#### Texto em estudo
O que isso significa para o futuro da empresa? Aqui está o que você precisa saber sobre a reação do governo contra a Microsoft.

A aposta de US$ 69 bilhões pela Activision

Em janeiro de 2022, a Microsoft anunciou planos de compra da desenvolvedora de games Activision por US$ 68,7 bilhões. Se o acordo for concluído, será o maior acordo de tecnologia relacionado ao consumidor desde a compra da Time Warner pela AOL, duas décadas atrás.

Isso é um grande “se”, no entanto. Em dezembro de 2022, a Federal Trade Commission entrou com um processo para bloquear a aquisição. Holly Vedova, Diretora do Bureau of Competition da FTC, explicou: “A Microsoft já mostrou que pode e irá reter o conteúdo de seus rivais de jogos. Hoje, buscamos impedir que a Microsoft obtenha controle sobre um estúdio de jogos independente líder e o use para prejudicar a concorrência em vários mercados de jogos dinâmicos e em rápido crescimento”.

Como escrevi em uma coluna sobre o processo, mesmo que a Microsoft ganhe o processo, ela pode acabar perdendo se ficar tão distraída com a ação legal a ponto de perder outras oportunidades potenciais e executar mal seus negócios existentes.

O maior problema: e a nuvem?

A Microsoft enfrenta um problema maior do que o processo da Activision. Ela enfrenta diversas ações governamentais que visam o motor que impulsiona o crescimento da empresa: a nuvem.

No momento, o maior problema de nuvem da empresa está na Europa. Há um ano, a União Europeia começou a investigar as práticas de negócios em nuvem da Microsoft quando vários provedores de nuvem europeus, incluindo NextCloud da Alemanha e OVHcloud da França, alegaram que eram anticompetitivos.

Um questionário enviado à empresa por investigadores da União Europeia observou: “A Comissão tem informações de que a Microsoft pode estar usando sua posição potencialmente dominante em certos mercados de software para impedir a concorrência em relação a certos serviços de computação em nuvem”.

Com base na investigação, em outubro de 2022, a Microsoft fez alterações de licenciamento que, segundo ela, resolveram os problemas. Os concorrentes discordaram. Em novembro, o grupo comercial europeu de provedores de nuvem CISPE fez uma reclamação formal contra a empresa na União Europeia. O Secretário-Geral do CISPE, Francisco Mingorance, explicou: “Alavancando seu domínio em software de produtividade, a Microsoft restringe a escolha e aumenta os custos à medida que os clientes europeus procuram migrar para a nuvem, distorcendo assim a economia digital da Europa”.

Especificamente, o CISPE reclama que a Microsoft aproveita seu domínio em sistemas operacionais, Windows 10 e 11, para direcionar empresas e clientes europeus para a infraestrutura de nuvem Azure da empresa e para sua plataforma de armazenamento OneDrive. A União Europeia ainda não se pronunciou sobre a reclamação. Mas sua alegação central, de que a Microsoft usa o Windows para prejudicar concorrentes em outros negócios, ecoa quase assustadoramente o processo antitruste dos Estados Unidos dos anos 90 que levou a Microsoft a entrar em sua “década perdida” anos atrás.
########
#### Conteúdo da listagem
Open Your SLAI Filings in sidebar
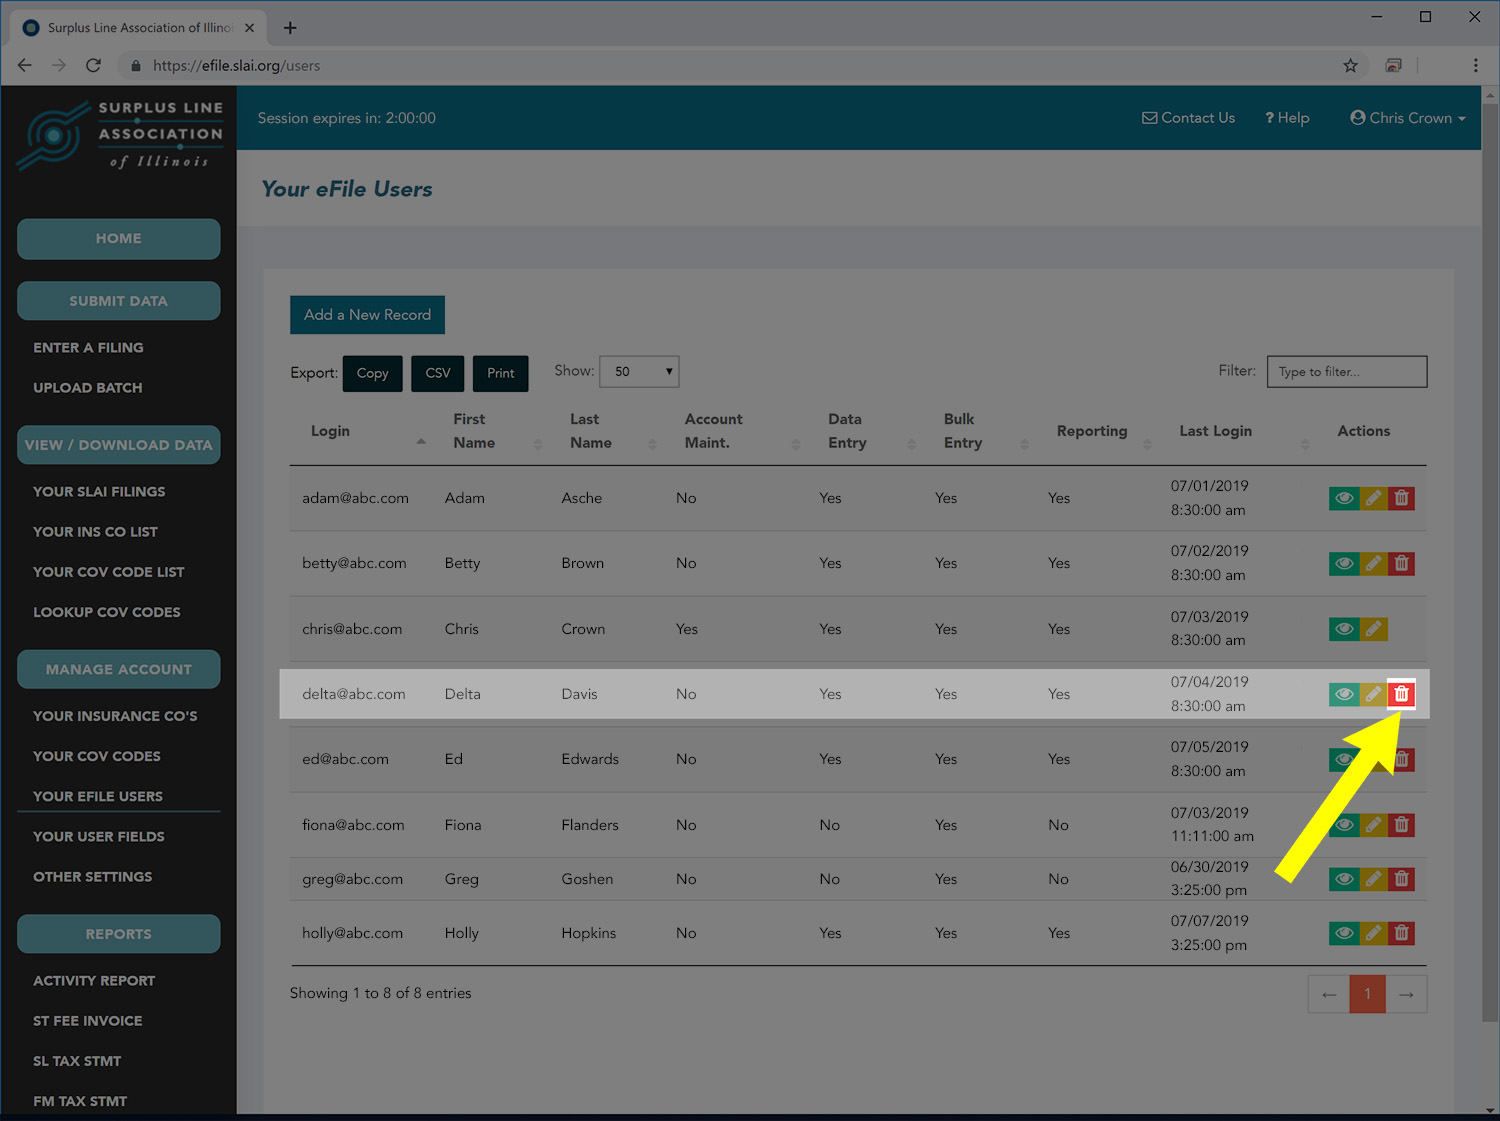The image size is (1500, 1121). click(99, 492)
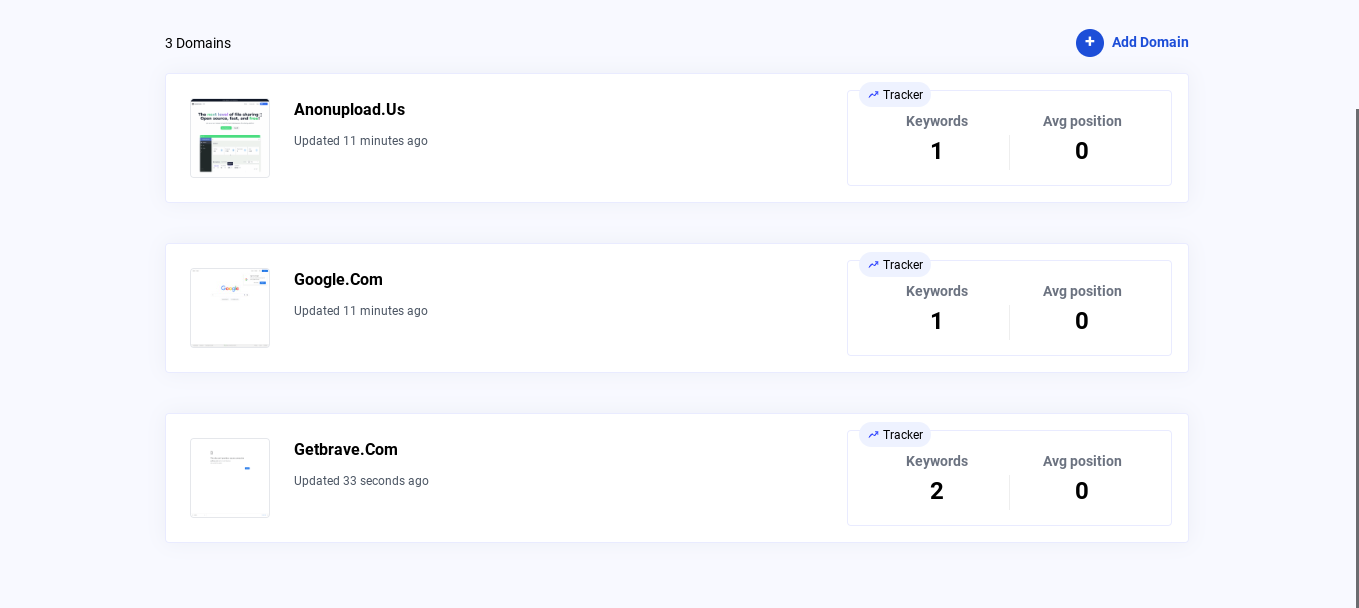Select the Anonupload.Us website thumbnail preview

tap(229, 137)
########
Repita fielmente o trecho do texto sobre a Microsoft que começa em "A aposta de" e termina em "duas décadas atrás.", incluindo essas palavras. Baseie-se somente no texto sobre a Microsoft, sem recorrer à listagem.

Resolução do exercício =
A aposta de US$ 69 bilhões pela Activision

Em janeiro de 2022, a Microsoft anunciou planos de compra da desenvolvedora de games Activision por US$ 68,7 bilhões. Se o acordo for concluído, será o maior acordo de tecnologia relacionado ao consumidor desde a compra da Time Warner pela AOL, duas décadas atrás.